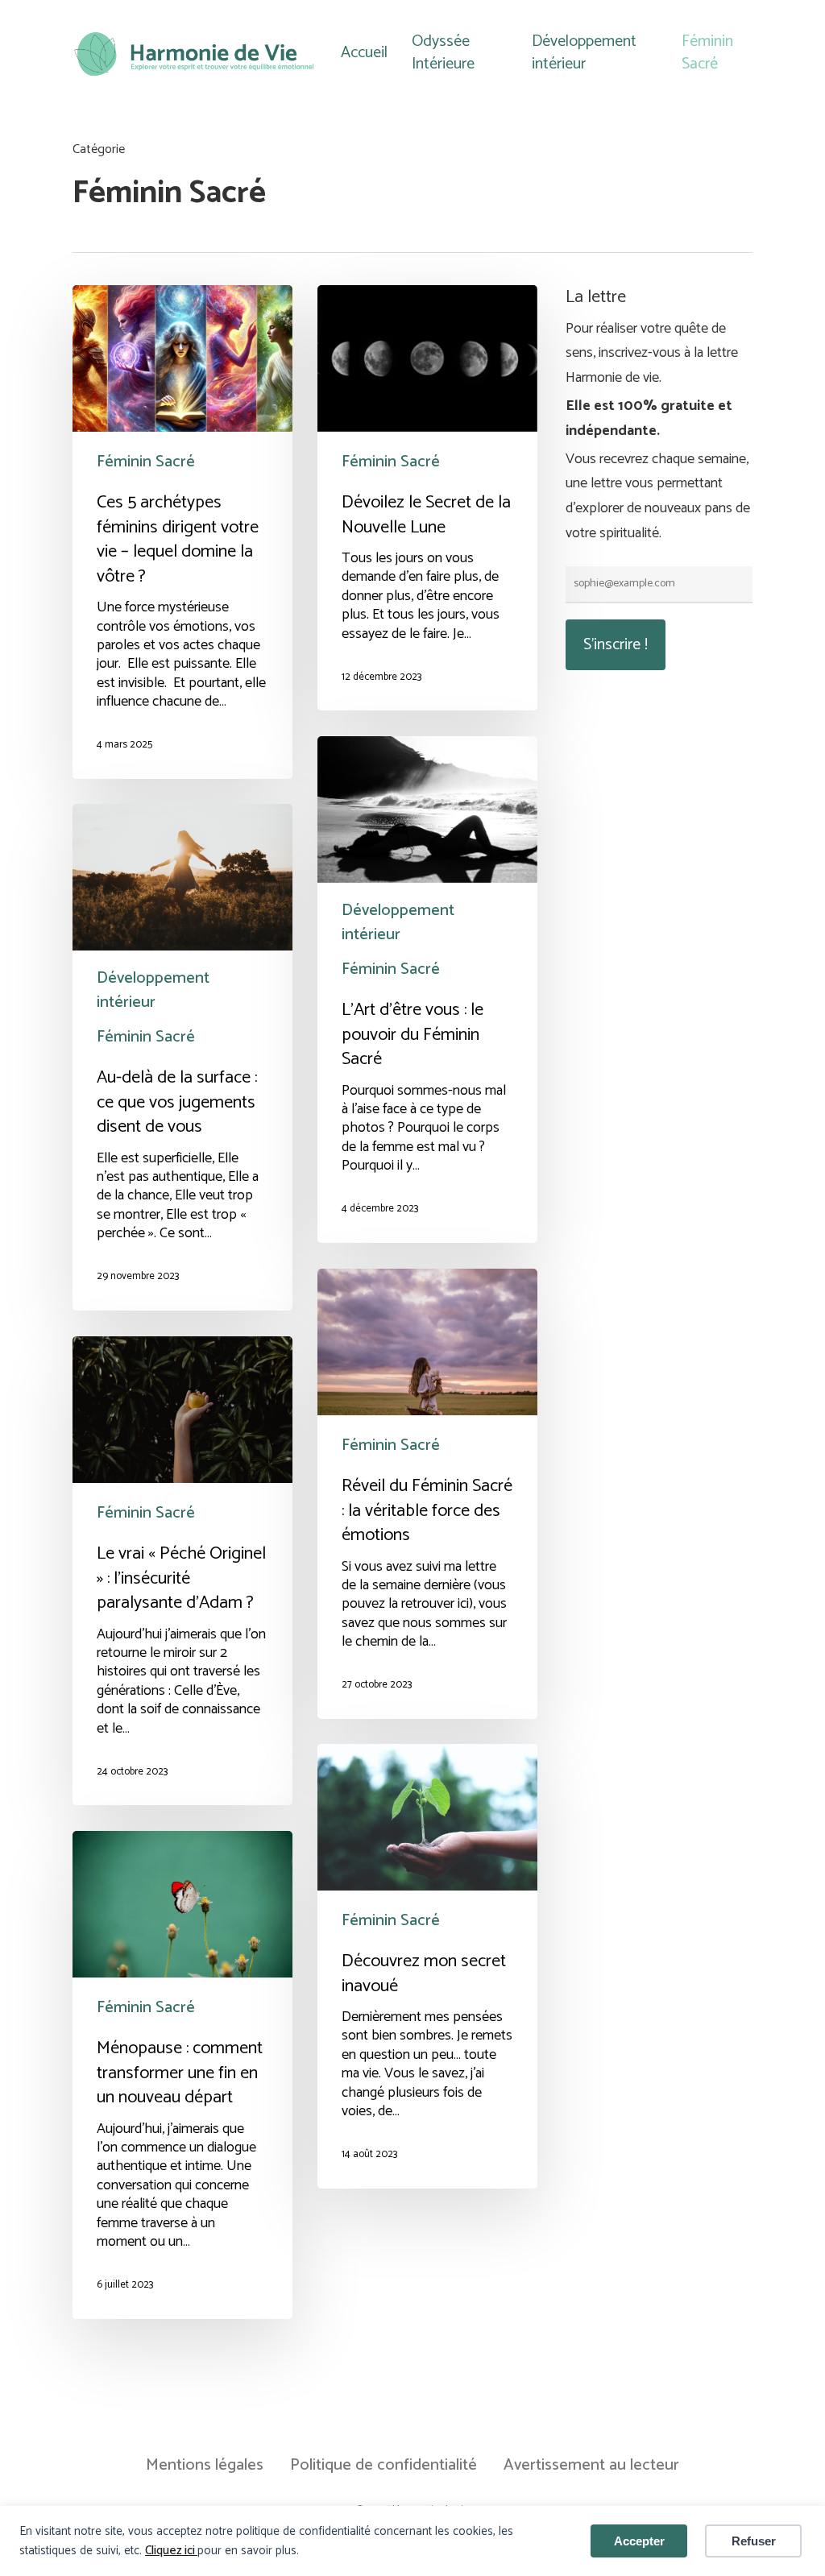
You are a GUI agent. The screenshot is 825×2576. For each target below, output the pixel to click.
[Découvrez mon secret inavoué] (427, 1966)
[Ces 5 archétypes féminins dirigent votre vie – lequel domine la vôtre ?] (182, 532)
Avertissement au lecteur (591, 2466)
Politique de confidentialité (383, 2466)
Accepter (639, 2541)
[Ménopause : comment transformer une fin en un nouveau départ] (182, 2075)
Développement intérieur (398, 923)
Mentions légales (204, 2466)
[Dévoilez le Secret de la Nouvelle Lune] (427, 497)
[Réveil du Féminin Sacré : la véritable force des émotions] (427, 1494)
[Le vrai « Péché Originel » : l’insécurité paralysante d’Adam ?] (182, 1570)
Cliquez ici (171, 2551)
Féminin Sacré (146, 462)
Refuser (754, 2541)
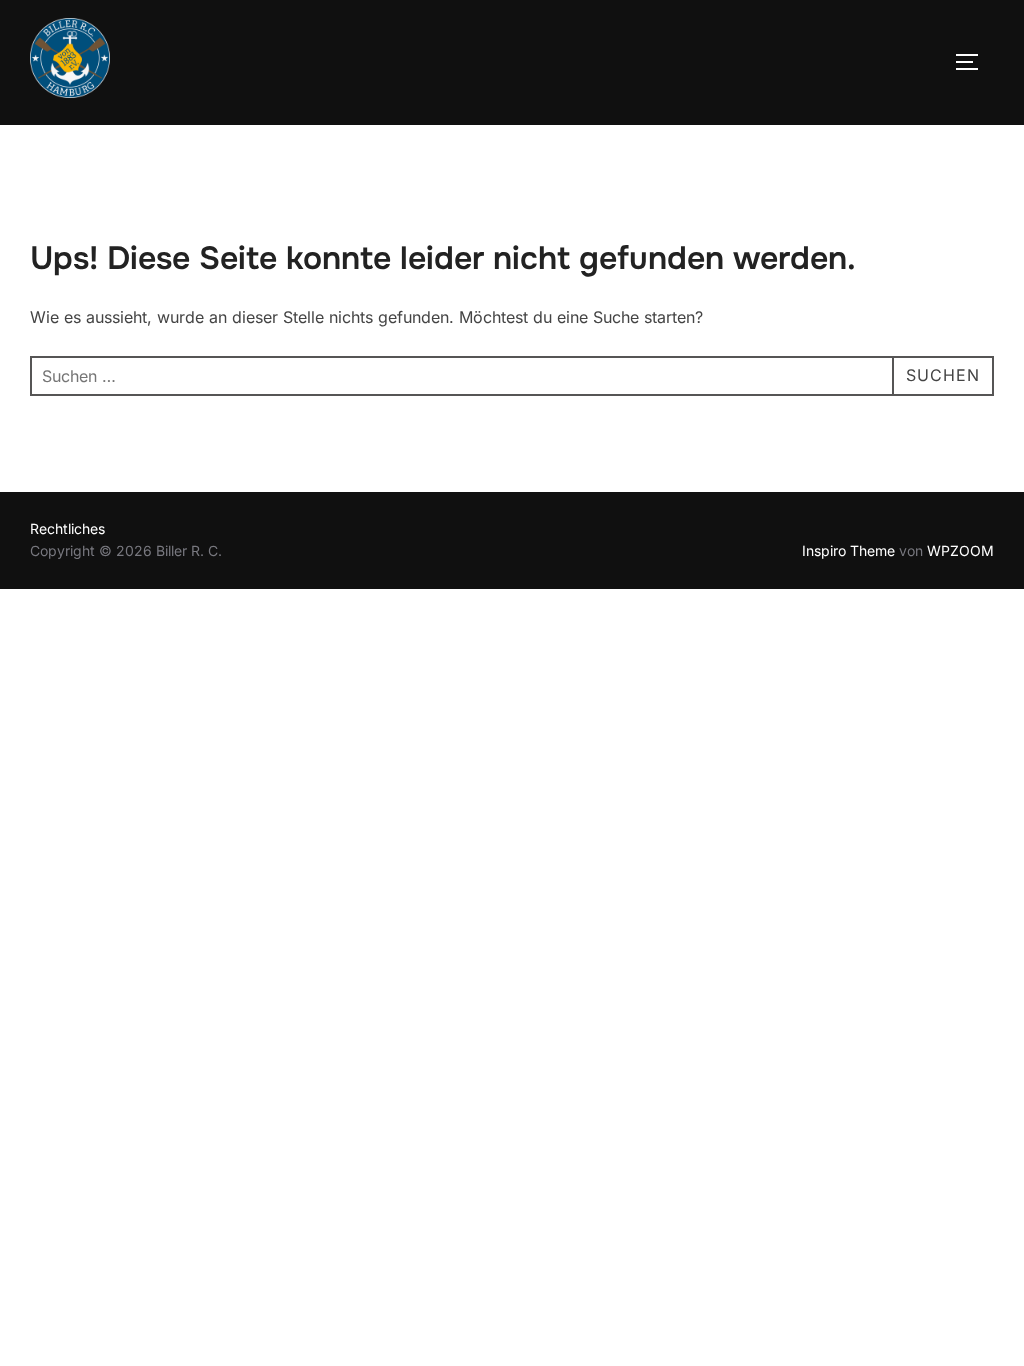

□ □ □ □

- [Task instructions] Using the listing above, write out exactly the lines from the one that holds "[Réveil du Féminin" through the last line, both included, and omit pictures.

- [Expected answer]
[Réveil du Féminin Sacré : la véritable force des émotions] (427, 1494)
[Le vrai « Péché Originel » : l’insécurité paralysante d’Adam ?] (182, 1570)
Cliquez ici (171, 2551)
Féminin Sacré (146, 462)
Refuser (754, 2541)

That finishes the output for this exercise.